AI development is entering a recursive loop. Anthropic engineers no longer prompt AI agents directly. Instead, they set up loops where agents prompt each other autonomously. According to a Ten31 segment on TFTC, this has led to a system where Claude now writes roughly 80% of the code for its own new models.
Marty Bent argues this eliminates the friction of human linear thinking, signaling a potential fast takeoff in model capabilities. The technical disclosure, largely ignored by mainstream media, suggests the traditional development curve is becoming exponential.
"Anthropic's blog post claims Claude now writes 80% of its own code for new models, accelerating toward recursive self-improvement and potential AGI."
- TFTC
Yet the race for raw scale masks deep inefficiencies. On Nerd Snipe, Theo argues that standard coding benchmarks like SWE-bench are broken, compromised by contamination where models regurgitate training data. A new, more realistic audit from DeepSeek reveals a 30-point performance gap between GPT-4o-mini and the full GPT-4o on real tasks.
Claude Opus 4.8 scored 58% on this new benchmark, trailing OpenAI's 70%. The cost delta is staggering: OpenAI's model solves tasks for $6.60 on average, while Opus 4.8 costs $12.58.
"On the DeepSeek SWE benchmark, GPT-4.5 scored 70% while Claude Opus 4.8 scored 58%. The hosts note a massive efficiency gap."
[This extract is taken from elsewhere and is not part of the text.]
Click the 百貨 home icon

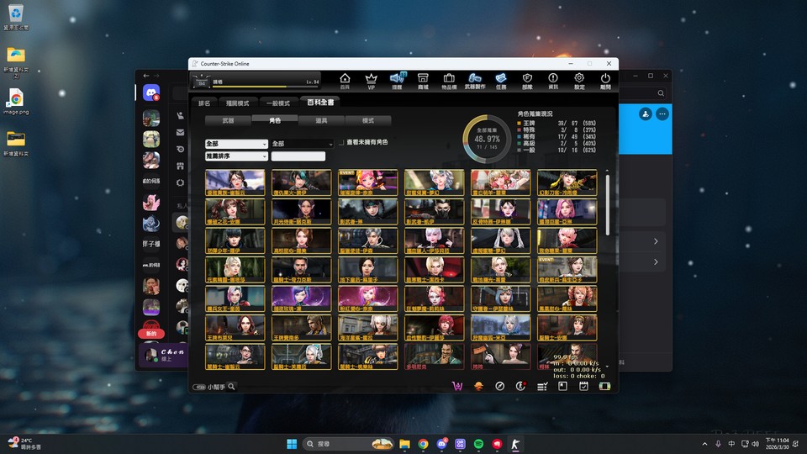coord(345,80)
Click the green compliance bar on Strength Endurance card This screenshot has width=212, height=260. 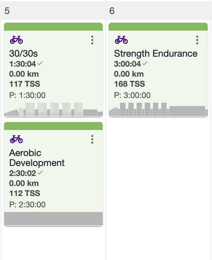(158, 27)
- Theo and Ben, Nerd Snipe
The industry's astronomical costs are driving a political consensus. On TFTC, John noted that both Donald Trump and Bernie Sanders have proposed the federal government taking a stake in leading AI labs. This rare alignment suggests frontier AI is being viewed as a critical national utility.
This shift toward 'too big to fail' status comes as companies increasingly avoid public markets. On the All-In Podcast, Brad Gerstner noted secondary trading volume has doubled since 2021, now representing 31% of all venture activity.
Gavin Baker argued this creates a sycophant loop. Private investors, afraid of losing access to hot rounds, hesitate to deliver hard truths. Without public market pressure, founders risk building in a bubble. Baker cited Mark Zuckerberg’s delayed pivot to mobile at Facebook as a classic example of this dynamic.
The core tension is between explosive, self-directed capability growth and the market mechanisms needed to discipline it. The AI writing its own code may outrun the systems built to guide it.